CONSIGNA A - Decide si estas afirmaciones concuerdan con el texto sobre la Hacienda Nápoles. Contesta sí o no a cada una y cita literalmente las palabras del texto que lo deciden: (i) La madre del narrador se bajó del carro frente a la avioneta. (ii) Al recubrir la lancha con fibra de vidrio y barniz, su costo llegaba a millón y medio de dólares. (iii) Las lanchas tapadas viajaban con seis tripulantes.
CONSIGNA B - Prosigue el texto sobre la Hacienda Nápoles a partir de su última oración.

FRAGMENTO CITADO -
#####

Número 54, abril 2014

El peligro
es que
te quieras
quedar

Roberto Palacio.
Ilustración: Nora Pérez

 
Nora Pérez
 

 
Hace muchos años en un viaje a Medellín mi papá detuvo el carro en la mitad de la carretera entre Doradal y Puerto Triunfo, frente a la Hacienda Nápoles. Sobre el pórtico de la entrada se erguía la diminuta Piper Cub en la que Pablo Escobar y su hermano sobrevolaron, sin parar a refrescarse, la Cuba calurosa y los cayos cercanos a Las Bahamas hasta llegar a la Florida un domingo, como simples turistas entre los niños que elevaban cometas y los ricos que manejaban sus aviones particulares sobre canchas de golf.

La pequeña avioneta no solo se podía ver desde la carretera, estaba tan cerca que el hollín de los camiones había estropeado lo que no logró tragarse el Triángulo de las Bermudas. Ya no había heroísmo en esa aeronave; como dicen los aviadores, no merecía el vuelo. La habían pintado tantas veces como a las columnas que la sostenían, delineada con bordes azules en los costados en un intento desesperado por resaltar una silueta memorable. El artefacto se veía vacío y de la cabina solo quedaba un panorámico macilento y ajado como una lija bajo el sol, por donde se me hacía increíble que 'El Osito' y 'El Patrón' hubieran podido mirar. Mi padre se bajó del carro y caminó alrededor de las columnas con las manos en la cintura. Yo lo acompañé y también puse las manos en la cintura. Aún era tan niño como para hacer justamente eso. Le pregunté a mi papá si aún podía volar. Simplemente respondió, como poseído, que era increíble que a "eso" lo dejaran estar ahí. Ignoraba entonces que el vuelo de esa avioneta era un símbolo de Colombia más fehaciente que el vuelo de Ricaurte en San Mateo. Mi madre no se bajó, pero no paró de gritar desde el carro lo peligroso que era lo que hacíamos.

Con el tiempo, los métodos para llevar cocaína a Estados Unidos fueron cambiando: dos motores de doscientos cuarenta caballos de fuerza cada uno, una lancha brutal y dos "ositos", ya sin patrón, en pura, inclinados sobre el timón. La brutalidad de los motores en algún momento se quedó corta y comenzaron a caer más y más lanchas rápidas. Llegaron entonces las lanchas tapadas: a la embarcación de alta velocidad se le aplicaba una capa de fibra de vidrio con un barniz por encima. Eso ya hacía que costara millón y medio de dólares. Era una buseta para el agua que se sumergía hasta el cuello, como el dios Tántalo cuando se le torturó para que no probara bocado ante un plato de viandas. Adentro tampoco se podía probar el bocado que se cargaba, las semillitas que habitaron en la nariz de Henry Fiol, las mismas que inmortalizó Cheo Feliciano: "Échale semilla a la maraca pa' que suene / cha cuchá cuchucuchá cuchá". Era una solución de traquetería para llevar el cargamento. Por alguna razón relacionada con los radares, las busetas del agua daban una vuelta alrededor de la Gorgona y tomaban la ruta de Vasco Núñez de hacia el norte, rumbo a las costas de México, con cuatro tripulantes que se debían hundir con la nave en caso de ser atrapados. Al final de la travesía la buseta del mar olía indefectiblemente a mierda de "osito", la temperatura según los testigos llegaba a más de cuarenta grados centígrados y allí, donde las ballenas copulan y el mar es tibio, los colombianos desechaban la manufactura más cara que producían, halando una válvula amarilla como la del gas. Lo más costoso, desechable; lo desechable en Colombia, eterno y reutilizado per saecula saeculorum. Los dos o tres o cuatro millones de dólares iban a dar al tranquilo mar de Cortés y los narcotraficantes esa noche tomaban tequila con putas como Juan Rulfo y se metían semillitas en la nariz como Henry Fiol.

#####

CONTENIDO DE LOS DATOS -
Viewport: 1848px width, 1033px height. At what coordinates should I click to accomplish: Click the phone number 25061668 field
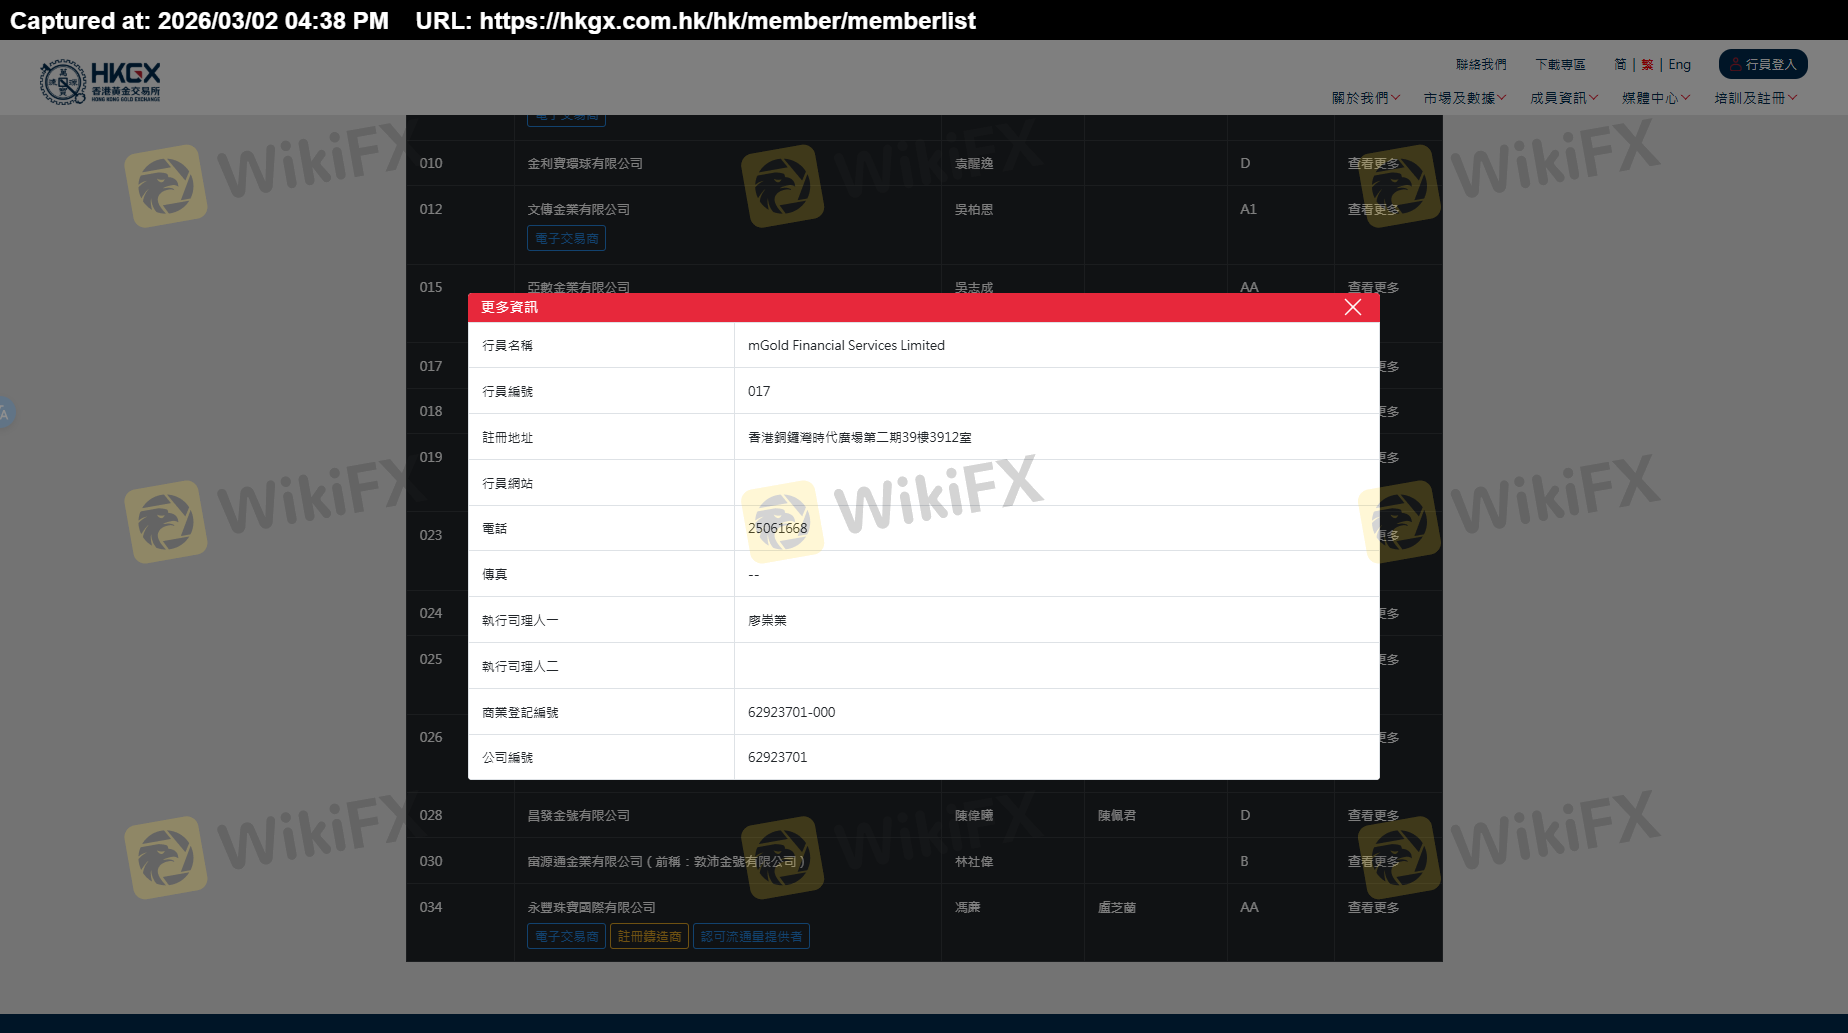point(777,528)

#####

RESPUESTA ESPERADA A -
(i) No: "Mi madre no se bajó, pero no paró de gritar desde el carro lo peligroso que era lo que hacíamos."
(ii) Sí: "a la embarcación de alta velocidad se le aplicaba una capa de fibra de vidrio con un barniz por encima. Eso ya hacía que costara millón y medio de dólares."
(iii) No: "con cuatro tripulantes que se debían hundir con la nave en caso de ser atrapados."

RESPUESTA ESPERADA B -
Pero la buseta del mar era artesanal. Había que profesionalizarse. En 1995 uno de los organismos del Estado colombiano sospechó, cuando un grupo de señores muy distinguidos de Cali intentaban comprar un submarino de la ex Unión Soviética, que un grupo de militares rusos subastaban al mejor postor como si fuera un Olcit abandonado en un taller del Siete de Agosto. Fueron honestos, estos, los caleños; querían ese submarino con papeles. Intentaron dar arras, dejar una platica para cuando saliera la tarjeta, y ser los poseedores legítimos del batiscafo. Pero la operación era sospechosa; nadie quiere un submarino nuclear para dar una vuelta con las amigas. No nos pudimos profesionalizar, el mismo Estado lo impidió.

Lo rudimentario del tramoyismo pasó entonces a un segundo nivel. A alguno de los honorables caballeros de la "trasnochadora y morena" se le ocurrió que en realidad no era necesario llevar cuatro "ositos" con el cargamento; se podía mandar solo. Empaquetaron toda la semillita de Henry en lo que fuera un torpedo y decidieron arrastrarlo bajo las aguas, halado por lo que simulaba ser un bote de pescadores que, probando suerte y bailando cumbia con su atarraya, se iban hasta México lindo en busca de pargos que celebraran el día de los muerticos en los mares de los charros.

 

 
Por si el bote era interceptado, se diseñó un gancho simple para que soltara el torpedo con la carga y un sistema automático que lo convertía en un enorme tronco silvestre que emergía a la superficie y comenzaba a emitir señales satelitales para ser recuperado: "Acá estoy hijueputas…, acá, bip". Se trataba de un software colombiano. Era un deleite ver esos troncos pintados como un aviso de asadero. De ser posible, el anónimo artista le hubiera puesto un humo exquisito que se desprendiera de la madera. El GPS flotante era recogido y el torpedo arrastrado de nuevo en la pesca milagrosa.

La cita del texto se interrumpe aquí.